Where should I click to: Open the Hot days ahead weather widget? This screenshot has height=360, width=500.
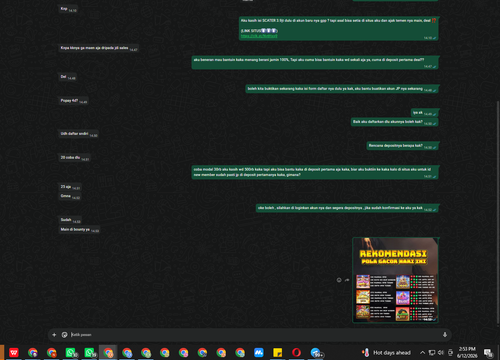point(387,353)
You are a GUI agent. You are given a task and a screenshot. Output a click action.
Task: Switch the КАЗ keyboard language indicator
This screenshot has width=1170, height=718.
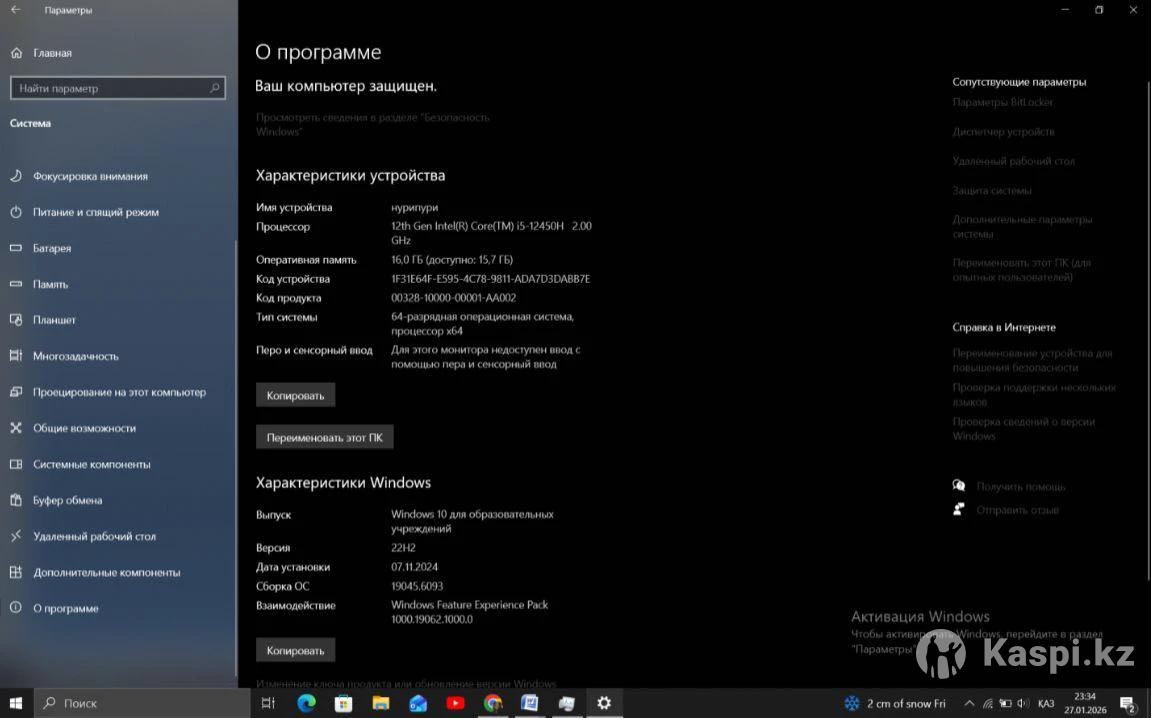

ABOUT THIS EXERCISE
Your output must match the records word for word, apart from the images, which are left out.

THE ANSWER
Where should I click to: Open the Hot days ahead weather widget? This screenshot has height=360, width=500.
point(387,353)
You are a GUI agent. You are given a task and a screenshot. Output a click action.
Task: Switch the КАЗ keyboard language indicator
This screenshot has width=1170, height=718.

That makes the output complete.